Chinese scholar-official and educator at Harvard University (1838–1882)

Ge Kunhua (1838–1882), also known as Ko K’un-hua (Chinese: 戈鯤化), was a Chinese scholar-official and the first instructor of Mandarin Chinese to teach at Harvard University in the United States, from September 1879 until his death in February 1882.

== Life and career ==
Ge Kunhua was a Chinese scholar-official from Ningbo and, from his own account, a native of Huizhou in Anhui Province. While he had purchased his civil service rank (fifth in the rank of the nine official degrees) rather than passing the imperial examinations, he commanded the respect of Westerners, including Edward Bangs Drew, a Harvard alumnus and senior official with the Chinese Maritime Customs Service, and Francis Parkman Knight, a successful Boston merchant and future U.S. consul in China.

(Collected data)
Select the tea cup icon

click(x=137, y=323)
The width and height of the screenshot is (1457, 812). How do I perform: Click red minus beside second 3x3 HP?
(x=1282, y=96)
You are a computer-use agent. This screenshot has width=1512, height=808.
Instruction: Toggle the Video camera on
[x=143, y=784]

--

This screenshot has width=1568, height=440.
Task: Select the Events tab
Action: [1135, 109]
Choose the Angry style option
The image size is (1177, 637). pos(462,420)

==

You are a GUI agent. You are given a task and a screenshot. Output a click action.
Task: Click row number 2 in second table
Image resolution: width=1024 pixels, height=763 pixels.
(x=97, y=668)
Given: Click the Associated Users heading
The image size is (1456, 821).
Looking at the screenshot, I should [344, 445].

→ WHAT TO DO:
According to the passage on Ge Kunhua, during what period did he teach at Harvard University?

→ ANSWER SPACE:
From September 1879 until his death in February 1882.